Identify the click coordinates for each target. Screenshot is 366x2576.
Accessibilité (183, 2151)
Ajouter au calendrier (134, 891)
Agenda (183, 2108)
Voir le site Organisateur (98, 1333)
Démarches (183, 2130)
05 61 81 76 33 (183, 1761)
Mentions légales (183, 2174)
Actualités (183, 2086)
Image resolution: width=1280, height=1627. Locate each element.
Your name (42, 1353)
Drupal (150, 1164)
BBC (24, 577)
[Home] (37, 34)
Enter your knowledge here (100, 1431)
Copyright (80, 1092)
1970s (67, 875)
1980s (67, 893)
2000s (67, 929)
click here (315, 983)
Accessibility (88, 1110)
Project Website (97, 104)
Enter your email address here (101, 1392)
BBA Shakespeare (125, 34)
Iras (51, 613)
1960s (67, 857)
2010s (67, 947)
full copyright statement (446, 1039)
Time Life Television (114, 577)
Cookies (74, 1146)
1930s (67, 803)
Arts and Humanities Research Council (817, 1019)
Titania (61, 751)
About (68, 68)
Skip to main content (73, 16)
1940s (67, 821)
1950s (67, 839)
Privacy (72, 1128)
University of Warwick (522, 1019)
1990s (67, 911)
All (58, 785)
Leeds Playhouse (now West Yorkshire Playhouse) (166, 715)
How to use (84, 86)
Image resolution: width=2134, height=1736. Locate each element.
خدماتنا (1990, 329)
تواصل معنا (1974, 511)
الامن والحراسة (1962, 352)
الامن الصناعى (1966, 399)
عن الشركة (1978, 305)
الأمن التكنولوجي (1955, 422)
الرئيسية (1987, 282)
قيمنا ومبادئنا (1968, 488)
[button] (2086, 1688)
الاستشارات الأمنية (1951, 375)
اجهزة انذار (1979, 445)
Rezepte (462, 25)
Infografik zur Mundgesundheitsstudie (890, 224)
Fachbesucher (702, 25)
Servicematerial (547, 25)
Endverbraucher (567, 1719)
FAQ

(How to complete this task):
Please copy each record shown above exactly.

(Written response):
Identify the click coordinates for each target. Screenshot is 366x2576.
Accessibilité (183, 2151)
Ajouter au calendrier (134, 891)
Agenda (183, 2108)
Voir le site Organisateur (98, 1333)
Démarches (183, 2130)
05 61 81 76 33 (183, 1761)
Mentions légales (183, 2174)
Actualités (183, 2086)
Image resolution: width=1280, height=1627. Locate each element.
Your name (42, 1353)
Drupal (150, 1164)
BBC (24, 577)
[Home] (37, 34)
Enter your knowledge here (100, 1431)
Copyright (80, 1092)
1970s (67, 875)
1980s (67, 893)
2000s (67, 929)
click here (315, 983)
Accessibility (88, 1110)
Project Website (97, 104)
Enter your email address here (101, 1392)
BBA Shakespeare (125, 34)
Iras (51, 613)
1960s (67, 857)
2010s (67, 947)
full copyright statement (446, 1039)
Time Life Television (114, 577)
Cookies (74, 1146)
1930s (67, 803)
Arts and Humanities Research Council (817, 1019)
Titania (61, 751)
About (68, 68)
Skip to main content (73, 16)
1940s (67, 821)
1950s (67, 839)
Privacy (72, 1128)
University of Warwick (522, 1019)
1990s (67, 911)
All (58, 785)
Leeds Playhouse (now West Yorkshire Playhouse) (166, 715)
How to use (84, 86)
Image resolution: width=2134, height=1736. Locate each element.
خدماتنا (1990, 329)
تواصل معنا (1974, 511)
الامن والحراسة (1962, 352)
الامن الصناعى (1966, 399)
عن الشركة (1978, 305)
الأمن التكنولوجي (1955, 422)
الرئيسية (1987, 282)
قيمنا ومبادئنا (1968, 488)
[button] (2086, 1688)
الاستشارات الأمنية (1951, 375)
اجهزة انذار (1979, 445)
Rezepte (462, 25)
Infografik zur Mundgesundheitsstudie (890, 224)
Fachbesucher (702, 25)
Servicematerial (547, 25)
Endverbraucher (567, 1719)
FAQ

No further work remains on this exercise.